Ângelo Fernandes acaba de lançar o seu primeiro romance. 'Neblina' conta a história de um abuso, assim como "das sombras" e dos "pactos de silêncio" que nos habitam e "o preço atroz de enterrar uma verdade que, finalmente, se recusa a ficar calada". O Notícias ao Minuto esteve à conversa com o autor.

"O estigma é enorme. Muitos homens acreditam que não podem ser vítimas"

© Leya

Natacha Nunes Costa
15/10/2025 08:50 ‧ há 10 horas por Natacha Nunes Costa

Intenso e profundo. Assim é 'Neblina', o primeiro romance de Ângelo Fernandes, vencedor em 2004 do Prémio Nacional de Escrita Para Teatro e fundador da 'Quebrar o Silêncio', a primeira associação portuguesa de apoio a homens e rapazes sobreviventes de violência sexual.

 

A obra é o reflexo de mais de 20 décadas de experiência de escrita e de muitos anos de trabalho com vítimas de abuso sexual - entre as quais Ângelo se inclui.

Apesar de ser um "romance de ficção" e "não pretender ser um livro técnico", nota-se em 'Neblina' o profundo conhecimento de Ângelo sobre violência sexual e das dinâmicas familiares que perpetuam o silêncio e a dor de quem sofre na pele este tipo de flagelo.

Porém, o autor não recorre à exploração gráfica do trauma, não foi pelo caminho das "dramatizações estereotipadas". Preferiu a subtileza das "memórias sensoriais, das texturas e odores, em vez de imagens explícitas". Teve, aliás, "o cuidado de não incluir determinados termos ou palavras," para não "suscitar a curiosidade mórbida de potenciais leitores".

E é com o foco do que é essencial, "nas emoções e nos sentimentos que os sobreviventes de abuso sexual experienciam", na "viagem interna" e nas "emoções que nos acompanham durante o processo de superação do trauma", que nos apresenta um relato cru e muitas vezes perturbador, que nos prende da primeira à última página.

Durante a entrevista ao Notícias ao Minuto, houve ainda tempo para falar da 'Quebrar o Silêncio', associação através da qual já ajudou mais de 800 homens e rapazes, e que combate o estigma social que ainda impede muitas vítimas de procurar ajuda.
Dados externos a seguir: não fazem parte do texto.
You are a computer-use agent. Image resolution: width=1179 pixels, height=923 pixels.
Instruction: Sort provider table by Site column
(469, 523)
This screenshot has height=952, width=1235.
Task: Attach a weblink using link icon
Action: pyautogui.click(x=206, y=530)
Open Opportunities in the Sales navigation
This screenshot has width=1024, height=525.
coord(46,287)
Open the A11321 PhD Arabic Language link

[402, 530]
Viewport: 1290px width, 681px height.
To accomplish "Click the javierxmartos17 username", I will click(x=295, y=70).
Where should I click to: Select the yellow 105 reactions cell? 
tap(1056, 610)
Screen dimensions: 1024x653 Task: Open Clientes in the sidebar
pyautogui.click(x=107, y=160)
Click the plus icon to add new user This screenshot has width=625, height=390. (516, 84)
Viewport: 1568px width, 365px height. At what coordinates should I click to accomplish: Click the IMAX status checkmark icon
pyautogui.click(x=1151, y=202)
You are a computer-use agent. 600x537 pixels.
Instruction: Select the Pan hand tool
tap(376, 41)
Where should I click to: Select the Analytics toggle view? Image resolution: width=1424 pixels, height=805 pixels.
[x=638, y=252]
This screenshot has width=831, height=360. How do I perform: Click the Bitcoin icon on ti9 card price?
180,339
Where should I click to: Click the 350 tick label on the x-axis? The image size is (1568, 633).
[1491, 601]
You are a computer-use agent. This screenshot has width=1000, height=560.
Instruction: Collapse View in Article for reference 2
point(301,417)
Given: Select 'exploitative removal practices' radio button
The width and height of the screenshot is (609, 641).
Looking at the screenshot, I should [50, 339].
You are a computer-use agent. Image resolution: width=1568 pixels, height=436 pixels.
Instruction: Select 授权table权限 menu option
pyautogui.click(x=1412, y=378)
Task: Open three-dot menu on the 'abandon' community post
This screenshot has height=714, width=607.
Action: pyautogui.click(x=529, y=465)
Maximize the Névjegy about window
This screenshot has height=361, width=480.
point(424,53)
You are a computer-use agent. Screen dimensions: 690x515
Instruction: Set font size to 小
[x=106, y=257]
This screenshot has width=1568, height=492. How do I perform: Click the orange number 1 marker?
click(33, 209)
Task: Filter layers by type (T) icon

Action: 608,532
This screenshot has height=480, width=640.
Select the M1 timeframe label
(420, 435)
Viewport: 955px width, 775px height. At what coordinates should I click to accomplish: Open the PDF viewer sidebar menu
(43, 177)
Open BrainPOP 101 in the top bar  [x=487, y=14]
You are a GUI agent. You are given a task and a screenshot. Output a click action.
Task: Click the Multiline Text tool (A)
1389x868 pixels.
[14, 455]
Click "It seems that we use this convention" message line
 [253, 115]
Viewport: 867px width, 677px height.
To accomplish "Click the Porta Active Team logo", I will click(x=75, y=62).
Estreou-se recentemente na escrita de romances, com 'Neblina', mas o tema foca-se no abuso sexual de crianças, crime que conhece bem e sobre o qual se debruça há vários anos. Acha que este tipo de literatura também pode ajudar as vítimas e as suas famílias?

Acredito que a literatura pode abrir espaços de reflexão e empatia que muitas vezes o debate público ou mais técnico não alcança. Quando um romance dá corpo ao silêncio e à dor, permite aos leitores confrontarem-se com realidades que poderiam ignorar. Para algumas vítimas e famílias, pode ser um ponto de identificação, um reconhecimento de que a sua experiência não está sozinha nem esquecida. 'Neblina' é um romance de ficção, não pretende ser um livro técnico ou um guia sobre violência sexual contra crianças, mas se puder ensinar algo, isso é um complemento muito valioso.

O que o inspirou a escrever 'Neblina'? Houve algum episódio em particular? É inspirado em alguém?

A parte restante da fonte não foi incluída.